BEGIN Supplied material

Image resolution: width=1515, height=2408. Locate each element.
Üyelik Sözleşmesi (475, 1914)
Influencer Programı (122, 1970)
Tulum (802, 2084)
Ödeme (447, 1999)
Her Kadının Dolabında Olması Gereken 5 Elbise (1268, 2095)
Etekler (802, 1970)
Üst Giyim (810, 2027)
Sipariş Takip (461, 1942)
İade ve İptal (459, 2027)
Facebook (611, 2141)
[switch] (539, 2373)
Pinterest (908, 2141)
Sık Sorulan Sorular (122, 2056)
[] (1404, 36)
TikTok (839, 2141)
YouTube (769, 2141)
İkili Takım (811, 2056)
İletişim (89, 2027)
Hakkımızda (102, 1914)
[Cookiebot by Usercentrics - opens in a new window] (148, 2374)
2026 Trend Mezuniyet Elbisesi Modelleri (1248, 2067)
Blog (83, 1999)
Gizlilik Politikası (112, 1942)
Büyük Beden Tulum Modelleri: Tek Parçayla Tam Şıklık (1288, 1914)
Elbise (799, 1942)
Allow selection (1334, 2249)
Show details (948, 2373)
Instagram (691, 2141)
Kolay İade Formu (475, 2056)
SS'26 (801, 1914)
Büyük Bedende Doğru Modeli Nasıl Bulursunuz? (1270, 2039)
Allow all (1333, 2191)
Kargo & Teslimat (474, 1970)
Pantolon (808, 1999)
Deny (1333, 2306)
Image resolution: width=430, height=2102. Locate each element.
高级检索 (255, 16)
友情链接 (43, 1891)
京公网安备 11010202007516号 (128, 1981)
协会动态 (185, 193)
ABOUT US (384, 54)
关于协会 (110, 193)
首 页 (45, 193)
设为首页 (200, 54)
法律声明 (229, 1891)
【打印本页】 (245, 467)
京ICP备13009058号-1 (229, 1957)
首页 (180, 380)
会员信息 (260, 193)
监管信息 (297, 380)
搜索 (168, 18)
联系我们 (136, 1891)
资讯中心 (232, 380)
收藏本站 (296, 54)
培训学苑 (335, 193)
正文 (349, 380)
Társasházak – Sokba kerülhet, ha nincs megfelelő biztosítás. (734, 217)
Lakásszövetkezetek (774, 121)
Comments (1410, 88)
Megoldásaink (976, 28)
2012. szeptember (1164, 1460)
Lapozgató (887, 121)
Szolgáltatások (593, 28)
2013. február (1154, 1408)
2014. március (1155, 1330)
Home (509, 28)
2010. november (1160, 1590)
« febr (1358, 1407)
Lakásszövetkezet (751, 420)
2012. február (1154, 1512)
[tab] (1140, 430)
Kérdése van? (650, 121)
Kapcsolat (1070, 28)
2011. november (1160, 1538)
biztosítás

END Supplied material

• [Task to carry out]:
Show all lines from the records above where the word "Büyük" occurs.

• [Solution to this exercise]:
Büyük Beden Tulum Modelleri: Tek Parçayla Tam Şıklık (1288, 1914)
Büyük Bedende Doğru Modeli Nasıl Bulursunuz? (1270, 2039)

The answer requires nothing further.